Return each line of the material below that contains the word "text". Case must match.
━━ Raw data
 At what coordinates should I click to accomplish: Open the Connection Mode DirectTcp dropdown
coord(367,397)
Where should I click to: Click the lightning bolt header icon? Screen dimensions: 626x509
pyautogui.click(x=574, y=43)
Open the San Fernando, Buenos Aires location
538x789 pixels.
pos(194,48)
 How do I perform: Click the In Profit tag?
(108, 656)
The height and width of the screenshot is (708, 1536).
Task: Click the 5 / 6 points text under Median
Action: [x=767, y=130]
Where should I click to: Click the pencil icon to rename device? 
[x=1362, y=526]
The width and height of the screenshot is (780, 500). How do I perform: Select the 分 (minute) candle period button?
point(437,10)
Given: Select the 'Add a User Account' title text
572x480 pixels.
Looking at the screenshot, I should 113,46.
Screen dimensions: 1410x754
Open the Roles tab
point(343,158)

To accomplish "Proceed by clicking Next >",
━━━━
**Problem solution**
Task: Click the 5 / 6 points text under Median
Given: Select the 'Add a User Account' title text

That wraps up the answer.